[begin SUPPLIED PASSAGE]

Research, Teaching and Learning: making connections in the education of adultsPapers from the 28th Annual SCUTREAConference

Post-modern Teaching: the Facilitation of Learning

Li-Jiuan Lilie Tsay, School Of Continuing Education, University of Nottingham, UK

Introduction

The notion of ‘global classroom’ has spread widely in a few decades. In Taiwan, as a result of a dramatic economic growth and the ending of martial law in the 1980s, there has been a tremendous effect on the Taiwanese society. It has since been given the impetus to move towards a metropolitan society. Jarvis states: ‘Taiwan’s society has progressed into a post-modern one.’ (1996)

As a result of these changes, the trend of overseas study tours has been generated to complement traditional classroom teaching in Taiwan as occurs elsewhere. My research focuses on what learning impact the study tour can have upon adult students. The research samples the Taiwanese students who went abroad (to Europe, but especially to the UK) to study a particular interest during a period of time ranging between a few days to months. It includes both qualitative (interview and participant observation) and quantitative (questionnaire) investigations. Although the research area and samples are for Taiwanese consideration, ideas from the research can be applied to most study tours.

Using examples from my research, I aim to demonstrate the importance on making connections between research, teaching and learning and also on the facilitation of learning in post-modern education.

The Study Tour as an Adult Education Activity in Post-modern Society

In the last few decades, society has progressed into a post-modern age. The changes in society can be evidenced in political, economic, social, cultural and educational contexts. Westwood (1991) has outlined a post-modern agenda for adult education. She suggests (1991, 44) that ‘the debates surrounding post-modernism have a special resonance for adult education and should be on the current agenda’. The perspective of adult education is therefore essential here.

The ideas of adult education cover a great range of activities in which adult learners engage, in order to improve or broaden their existing knowledge, skills or abilities. The debates therefore centre on the issues of ‘what sort of knowledge, skills or abilities can be regarded as adult learning activities’ and ‘what methods of teaching can be applied to them’.

Many adult educators have offered different definitions of the term ‘adult education’: Legge (1982), Groombridge (1983), Rogers (1986), Elsey (1986), Long (1987), Liver (1969) and Haygood (1969) have all defined it in their own way. Jarvis (1995) implies that adult education is associated with the idea of liberal education. Jarvis (1995) states that:

The term ‘adult education’ carries specific connotations in the United Kingdom which implies that it is specifically liberal education, and this also has a stereotype of being a middle-class, leisure time pursuit. Underlying this implication is the idea that the adult’s education has been completed and during leisure time, the adult self-indulgently improves or broadens existing knowledge, skills or hobbies.

(1995, 20)

Jarvis believes that adult education should aspire to be liberal education. Indeed, the liberal aim is one of the purposes of adult education (Elsey, 1986). The well-known1919 Report points out that adult education involves a wide range of learning activities, processes and agencies. From this point of view, study tours can be included within the concept of adult education.

[end SUPPLIED PASSAGE]
[begin DATA LINES]

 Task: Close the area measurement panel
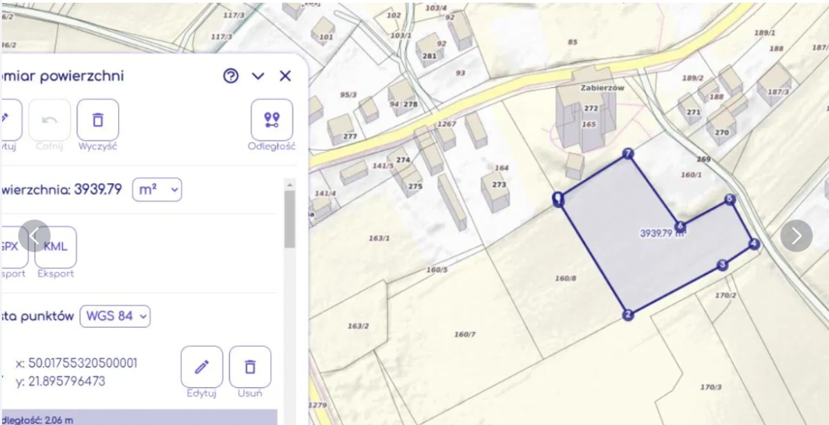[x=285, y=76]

[end DATA LINES]
[begin DATA LINES]

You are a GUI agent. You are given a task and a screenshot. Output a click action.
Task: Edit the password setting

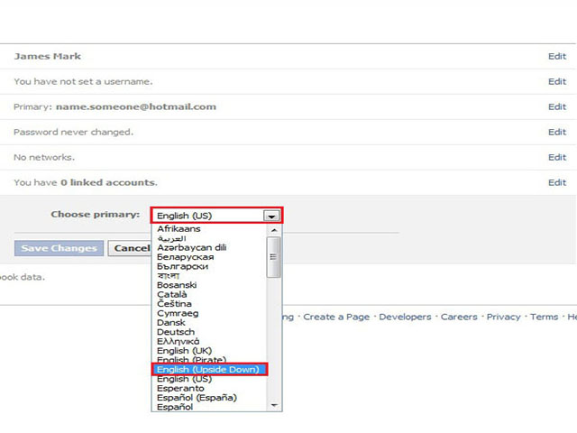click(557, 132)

[end DATA LINES]

• _REQUIRED ACTIONS_
(A) In the conference paper, which adult educators are named as having each defined the term "adult education" in their own way? Include the year given for each.
(B) According to the conference paper, what two developments in the 1980s had a tremendous effect on Taiwanese society?
(C) Summarize the conference paper in two sentences.
The listing is not needed for any of this.

• _ANSWERS TO EACH TASK_
(A) Legge (1982), Groombridge (1983), Rogers (1986), Elsey (1986), Long (1987), Liver (1969), Haygood (1969)

(B) Dramatic economic growth and the ending of martial law.

(C) As Taiwan moved toward a post-modern society after economic growth and the end of martial law, overseas study tours arose to complement classroom teaching, and the author's research uses interviews, participant observation and questionnaires to examine their learning impact on adult students. Drawing on Westwood's post-modern agenda, on Jarvis's link between adult education and liberal education, and on the 1919 Report's view that adult education involves a wide range of learning activities, the paper holds that study tours can be included within the concept of adult education.